Des étudiant·e·s des années supérieures ont tenté de pallier ces inquiétudes en organisant des discussions dirigées par les pairs en ligne pour certains des cours de première année ciblés par la grève. Diana Stepner, étudiante de quatrième année, a coordonné deux de ces séances destinées aux personnes qui voulaient respecter le vote de grève, étaient malades ou ne se sentaient pas à l’aise d’assister au cours en présentiel. Une dizaine d’étudiant·e·s ont participé à la première de ces discussions qui suivaient la matière indiquée au plan de cours pour ces dates, selon Diana Stepner. 

Consentement et communication

Ciblant quatre cours à son début le lundi 31 janvier, le mandat de grève a été levé le mardi pour l’un d’entre eux. Les trois cours restants étaient des cours de première année. L’un d’entre eux a été retiré des cours ciblés le mercredi en soirée. Le mandat de grève pour les deux cours restants a été levé avec l’annonce de la fin de la grève, le dimanche 6 février en soirée. 

Le retrait des cours de la liste du mandat de grève était dû au consentement des étudiant·e·s ou à une clarification des accommodements disponibles.

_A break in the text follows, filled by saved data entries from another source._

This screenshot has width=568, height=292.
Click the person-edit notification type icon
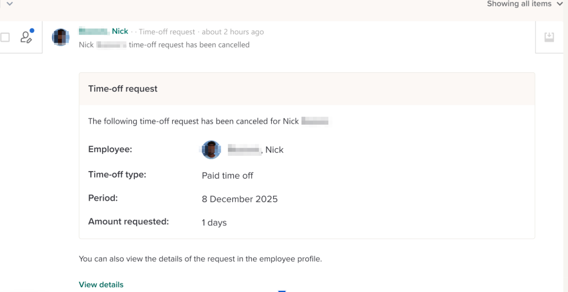(26, 37)
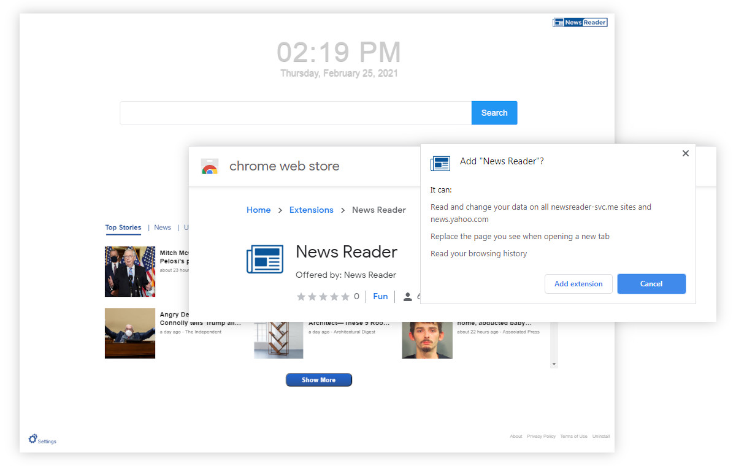Switch to the News tab
This screenshot has width=736, height=466.
pos(162,227)
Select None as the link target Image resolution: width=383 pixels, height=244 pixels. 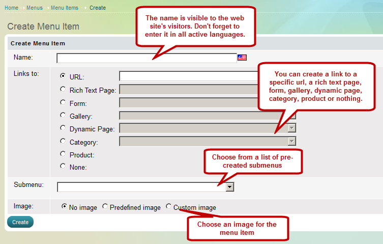[63, 166]
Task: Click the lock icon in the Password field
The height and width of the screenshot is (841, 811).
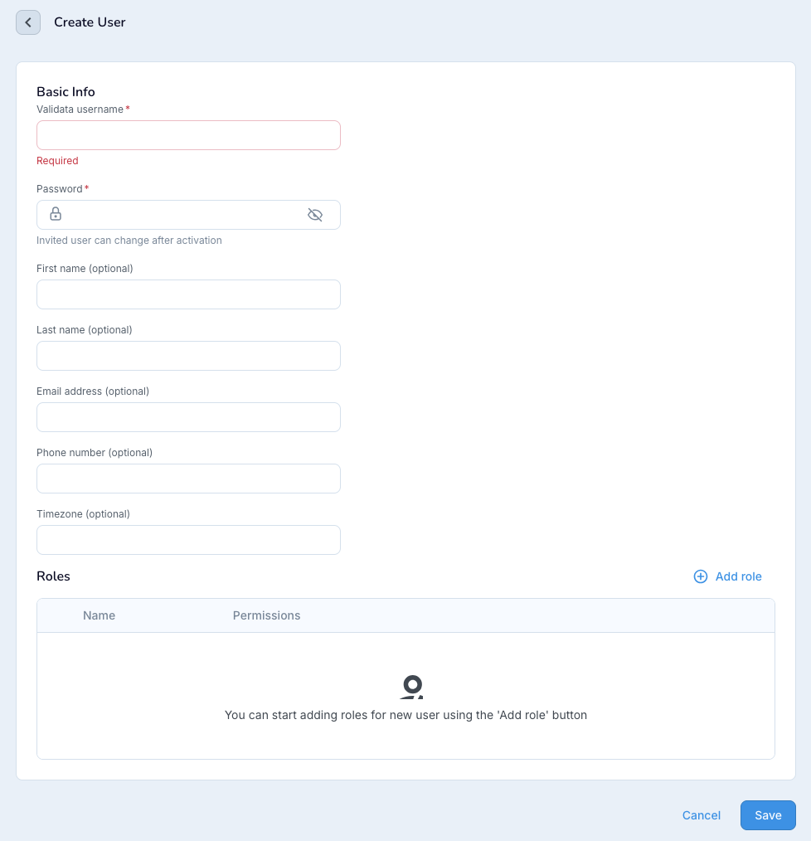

Le premier cours a été retiré puisque les étudiant·e·s qui avaient exprimé des doléances par rapport aux accommodements avaient pu se retirer du cours, comme il n’était pas obligatoire ; toutes les autres personnes inscrites s’étaient montrées satisfaites des mesures en place. Quant aux autres cours ciblés, une meilleure communication des mesures offertes ainsi que l’assurance des instructeur·rice·s ciblé·e·s de respecter certaines demandes de l’AÉD – notamment une modification de la politique de participation afin de permettre la participation en ligne pour des absences à long terme dans l’un des cours ciblés – auraient entraîné la levée du mandat de grève.

« Certain·e·s [étudiant·e·s] auraient reçu des informations contradictoires sur les accommodements offerts au sein d’un même cours »

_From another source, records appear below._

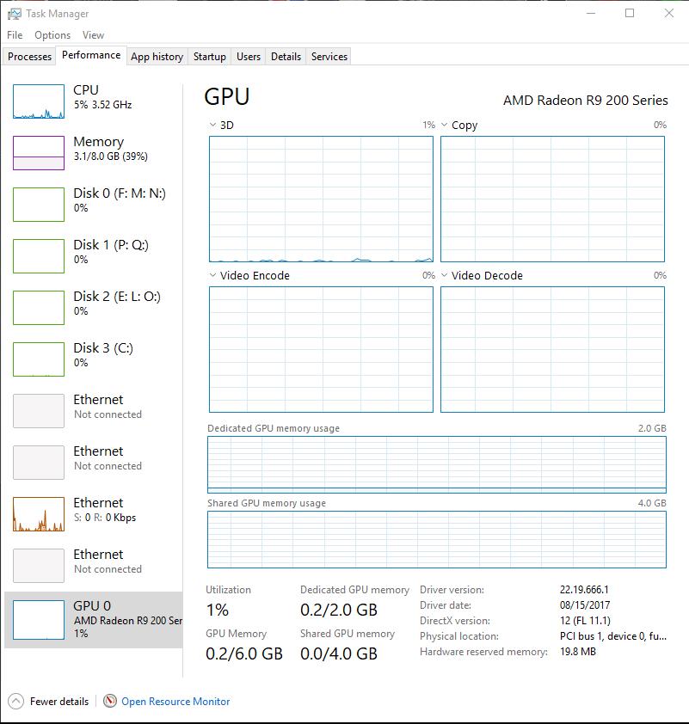Switch to the Details tab

pyautogui.click(x=285, y=56)
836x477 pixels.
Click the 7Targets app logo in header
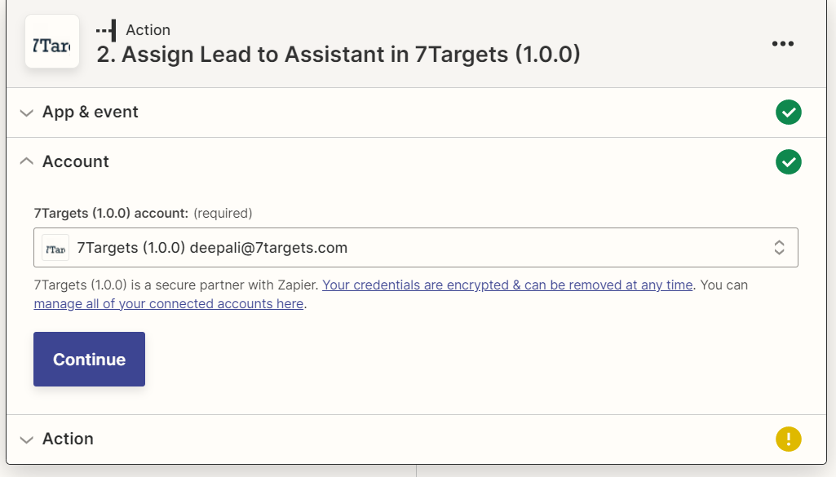[x=52, y=42]
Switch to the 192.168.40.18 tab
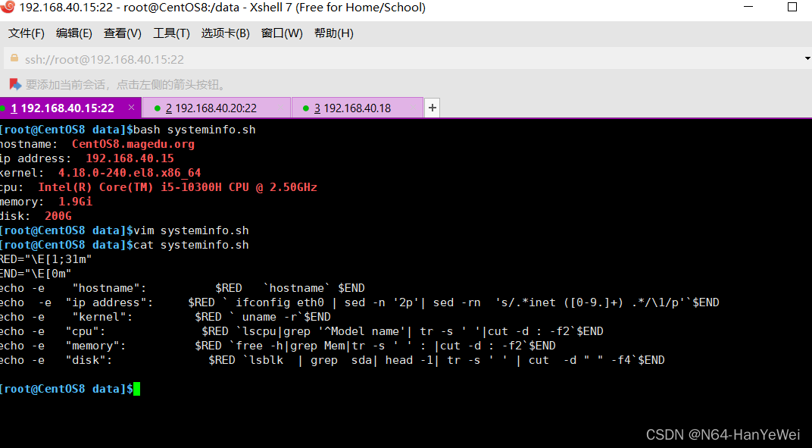Image resolution: width=812 pixels, height=448 pixels. [x=356, y=108]
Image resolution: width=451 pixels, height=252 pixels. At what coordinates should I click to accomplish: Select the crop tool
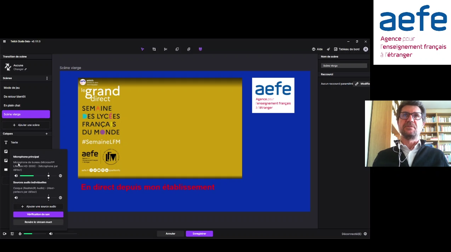pos(154,49)
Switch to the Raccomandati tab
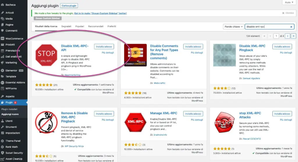This screenshot has height=162, width=298. click(x=96, y=27)
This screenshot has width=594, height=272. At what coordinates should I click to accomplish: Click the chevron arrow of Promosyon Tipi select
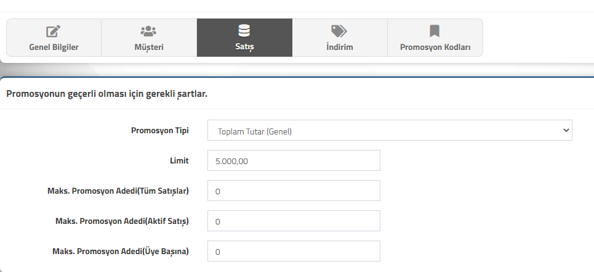click(x=566, y=131)
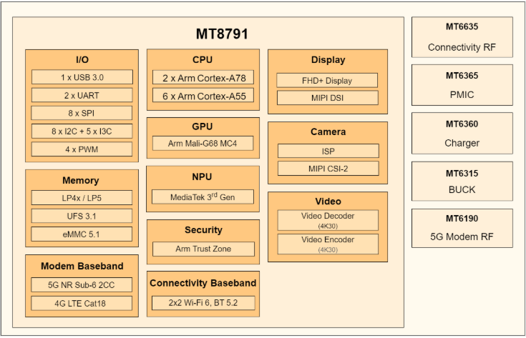
Task: Click the MT6635 Connectivity RF box
Action: click(x=462, y=38)
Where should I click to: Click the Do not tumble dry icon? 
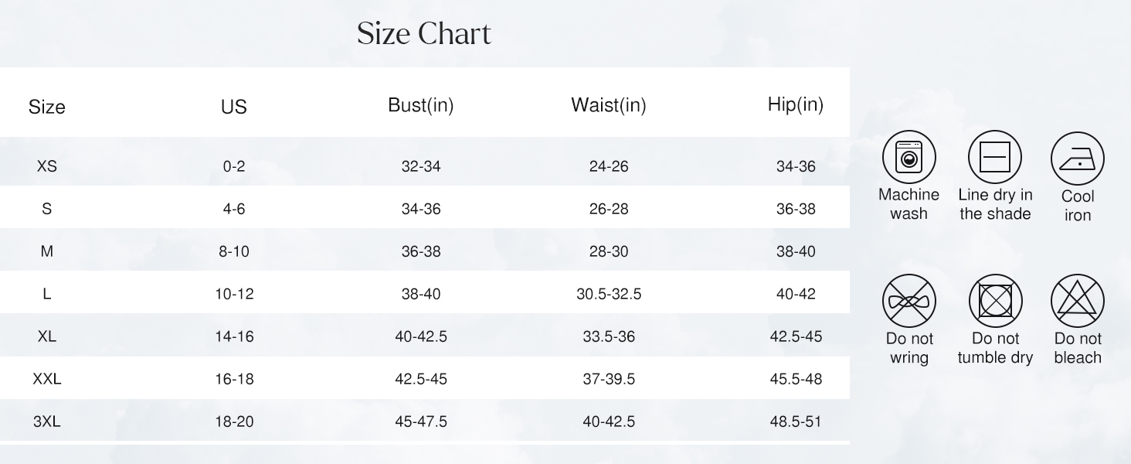point(995,301)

En effet, selon Charlotte Sullivan, certain·e·s professeur·e·s ciblé·e·s considéraient que leur mode d’enseignement était flexible, mais les étudiant·e·s n’étaient pas certain·e·s de ce que cette flexibilité impliquait. Certain·e·s auraient reçu des informations contradictoires sur les accommodements offerts au sein d’un même cours, et d’autres avaient des inquiétudes liées à la confidentialité, craignant que les informations qu’il·elle·s devraient partager pour obtenir des accommodements compromettraient leur statut dans la classe ou de futures lettres de recommandation. L’AÉD s’est donc entretenue avec les professeur·e·s en question afin d’établir quelles étaient les mesures en place ainsi que le degré d’anonymat qu’elles offraient ; ces mesures, une fois clarifiées, auraient alors été communiquées aux étudiant·e·s. Cette explication des accommodements disponibles aurait suffisamment apaisé les inquiétudes des étudiant·e·s pour qu’il·elle·s en soient satisfait·e·s. La communication entre les étudiant·e·s affecté·e·s, les professeur·e·s ciblé·e·s par la grève et l’AÉD a donc été un élément-clé de la résolution de la grève, selon la v.-p. Affaires académiques.